**PROBLEM TO WORK ON**
Rewrite each line of the records below as a row in a Markdown table with the columns "No." and "Line," numbering the rows in order and leaving out blank lines. Omit the pictures from the table.

---------- STORED RECORDS ----------

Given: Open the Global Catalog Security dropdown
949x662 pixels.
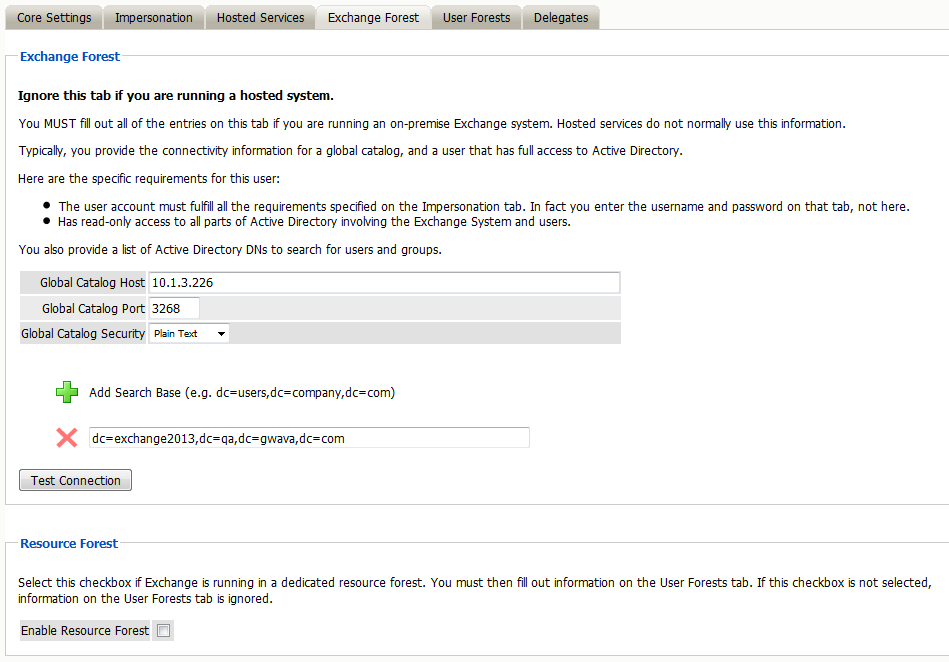Looking at the screenshot, I should tap(189, 333).
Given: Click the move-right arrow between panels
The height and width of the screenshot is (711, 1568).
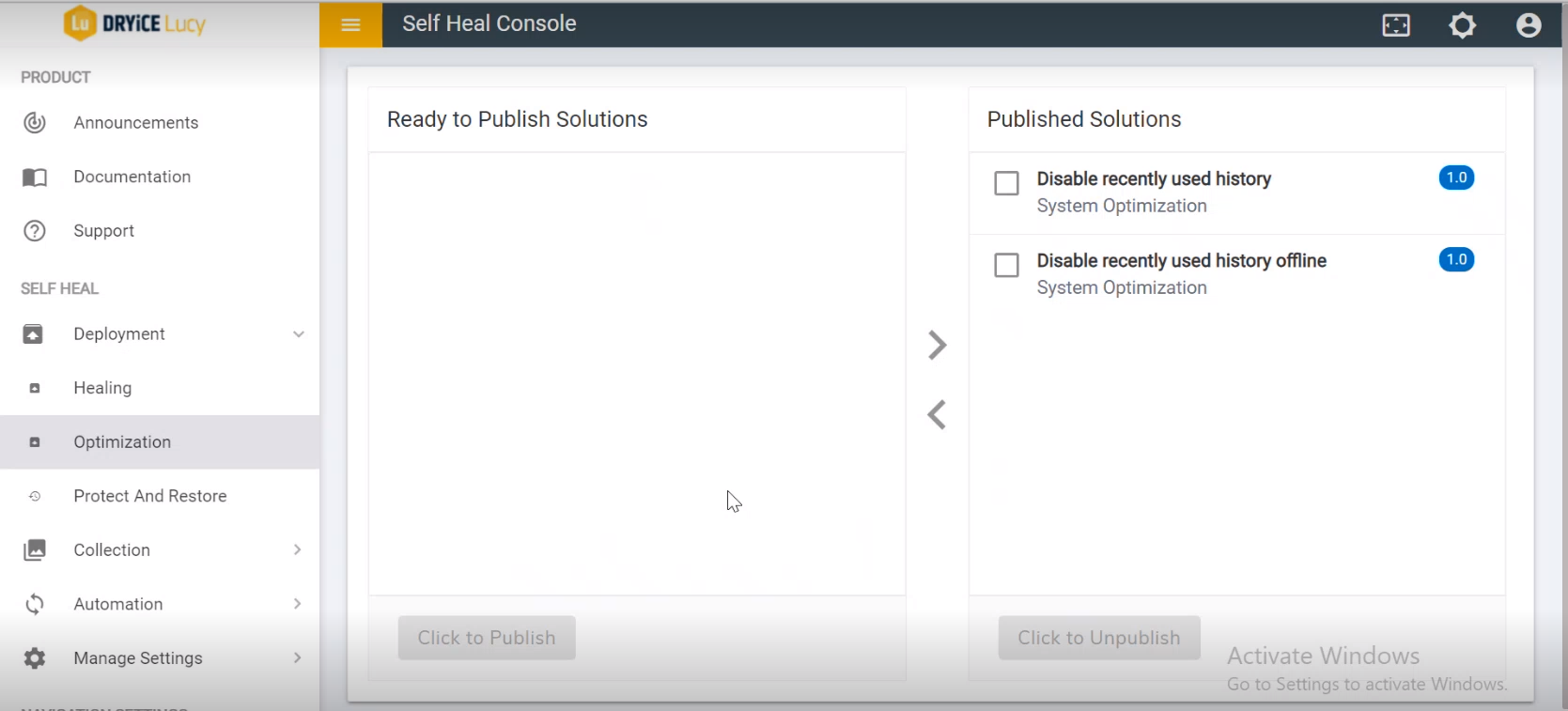Looking at the screenshot, I should point(937,345).
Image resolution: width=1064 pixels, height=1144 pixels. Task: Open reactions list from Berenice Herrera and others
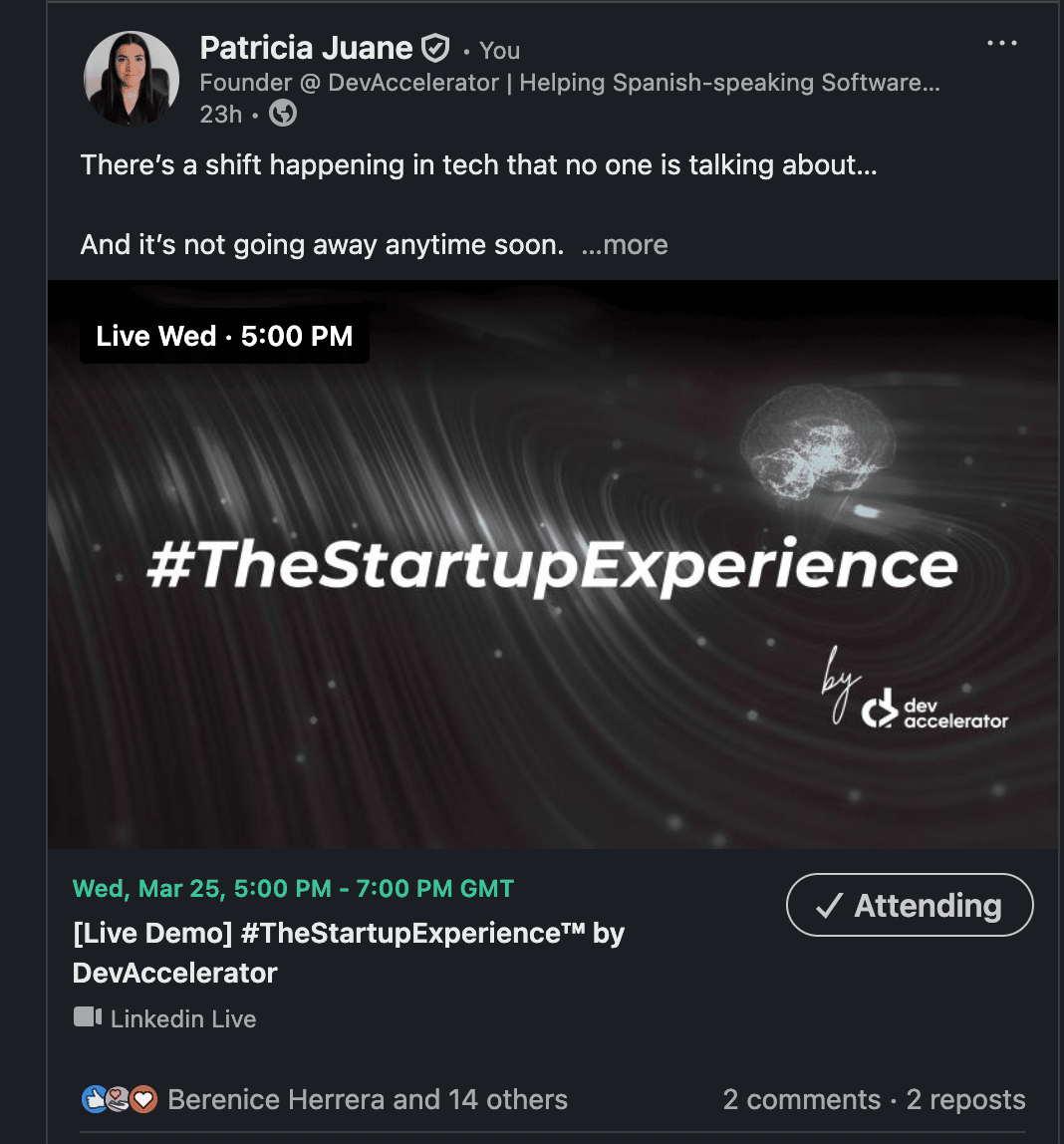point(368,1099)
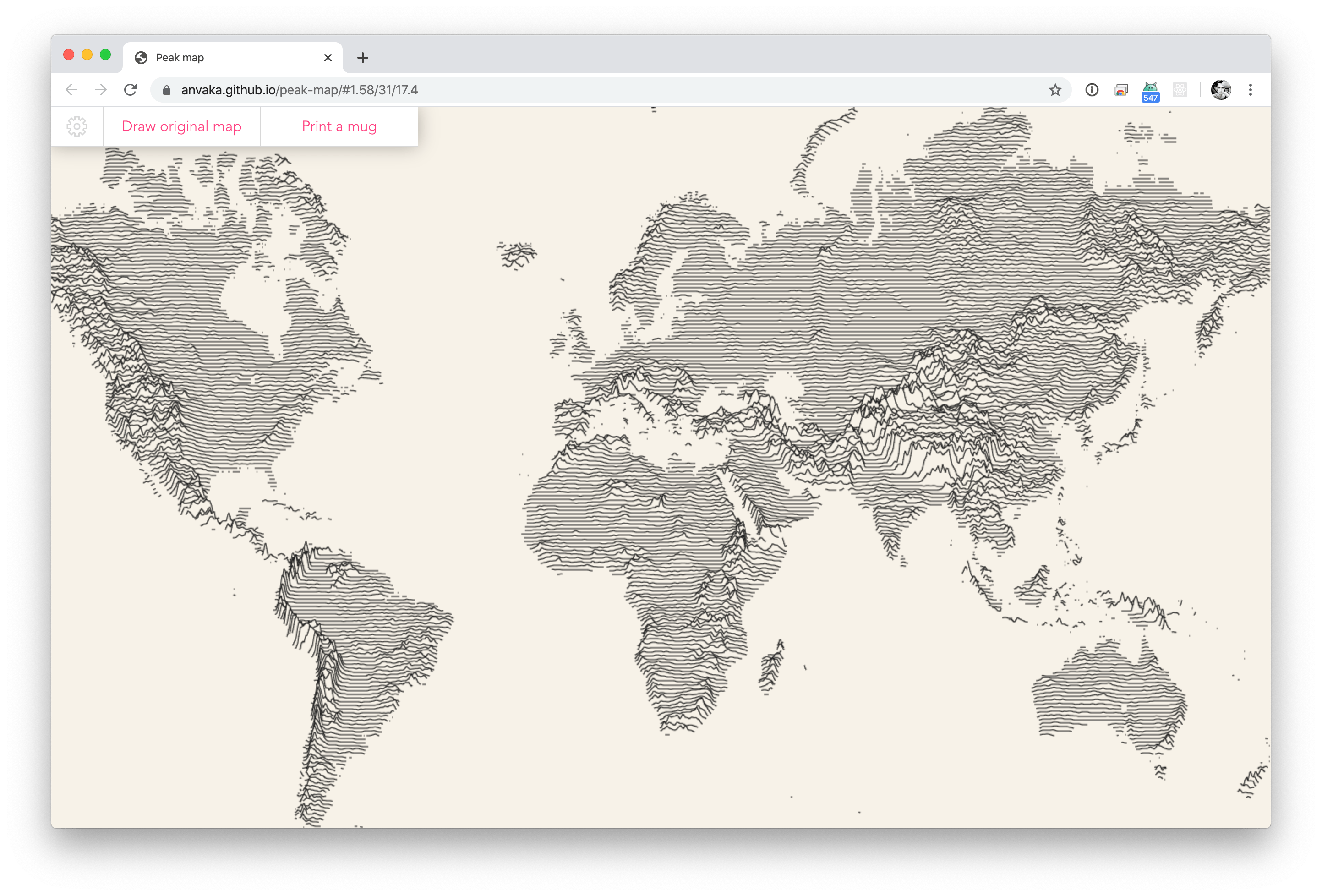Open React Developer Tools extension

pyautogui.click(x=1180, y=90)
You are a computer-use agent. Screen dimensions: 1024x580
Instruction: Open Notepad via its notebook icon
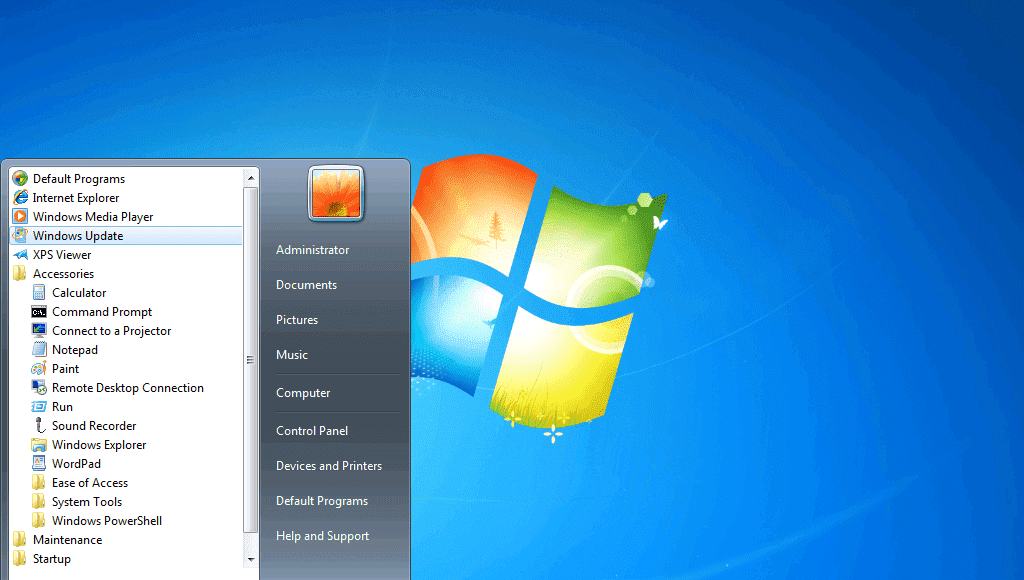tap(39, 350)
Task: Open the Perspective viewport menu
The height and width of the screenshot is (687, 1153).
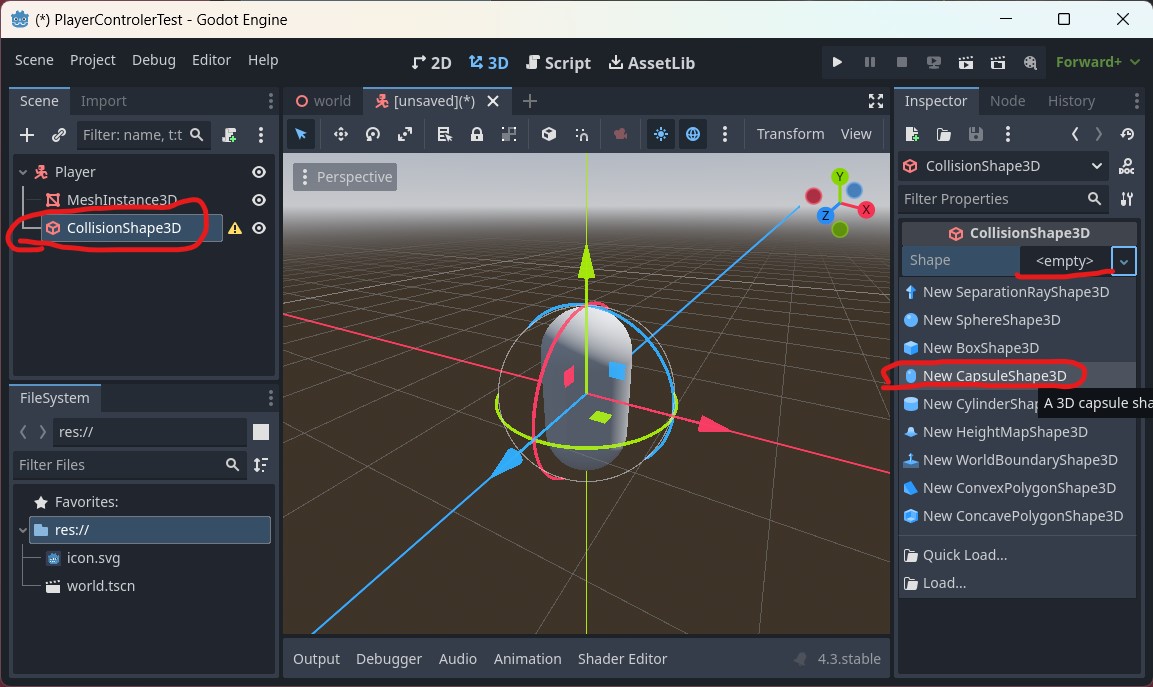Action: 344,176
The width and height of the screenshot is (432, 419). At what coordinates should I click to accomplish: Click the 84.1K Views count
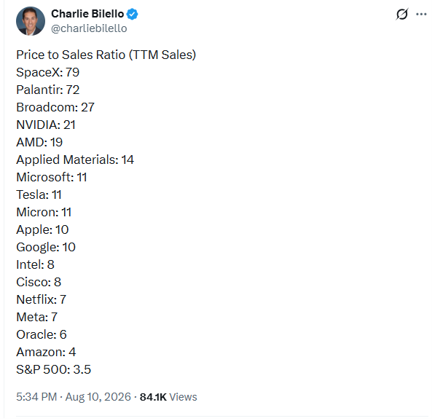pyautogui.click(x=168, y=397)
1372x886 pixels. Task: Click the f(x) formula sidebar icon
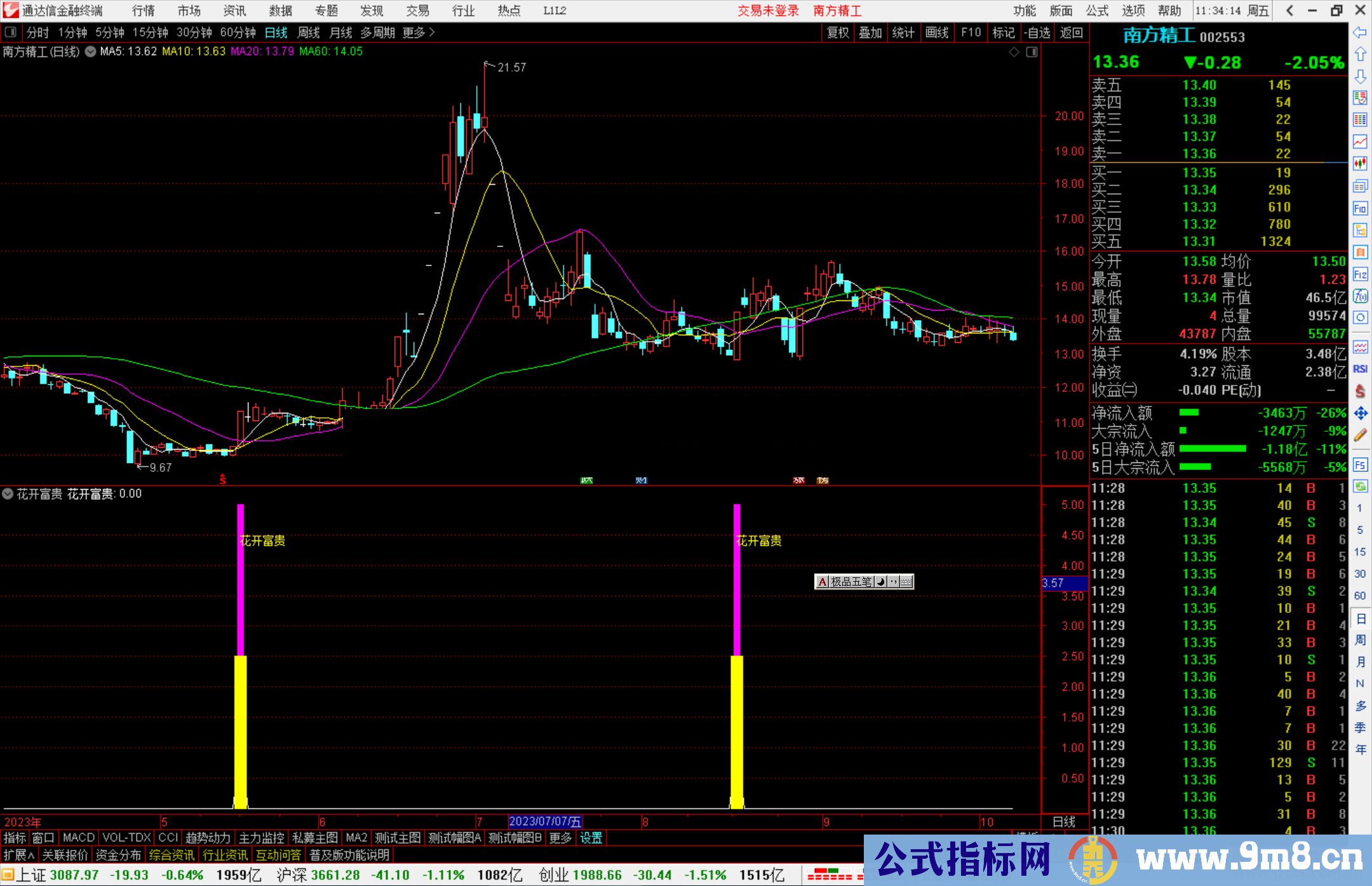1360,296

----------

**ANSWER**
| No. | Line |
|---|---|
| 1 | Given: Open the Global Catalog Security dropdown |
| 2 | 949x662 pixels. |
| 3 | Looking at the screenshot, I should tap(189, 333). |
| 4 | Given: Click the move-right arrow between panels |
| 5 | The height and width of the screenshot is (711, 1568). |
| 6 | Looking at the screenshot, I should point(937,345). |
| 7 | Image resolution: width=1064 pixels, height=1144 pixels. Task: Open reactions list from Berenice Herrera and others |
| 8 | point(368,1099) |
| 9 | Open React Developer Tools extension |
| 10 | pyautogui.click(x=1180, y=90) |
| 11 | You are a computer-use agent. Screen dimensions: 1024x580 |
| 12 | Instruction: Open Notepad via its notebook icon |
| 13 | tap(39, 350) |
| 14 | Task: Open the Perspective viewport menu |
| 15 | The height and width of the screenshot is (687, 1153). |
| 16 | Action: 344,176 |
| 17 | The width and height of the screenshot is (432, 419). At what coordinates should I click to accomplish: Click the 84.1K Views count |
| 18 | pyautogui.click(x=168, y=397) |
| 19 | 1372x886 pixels. Task: Click the f(x) formula sidebar icon |
| 20 | 1360,296 |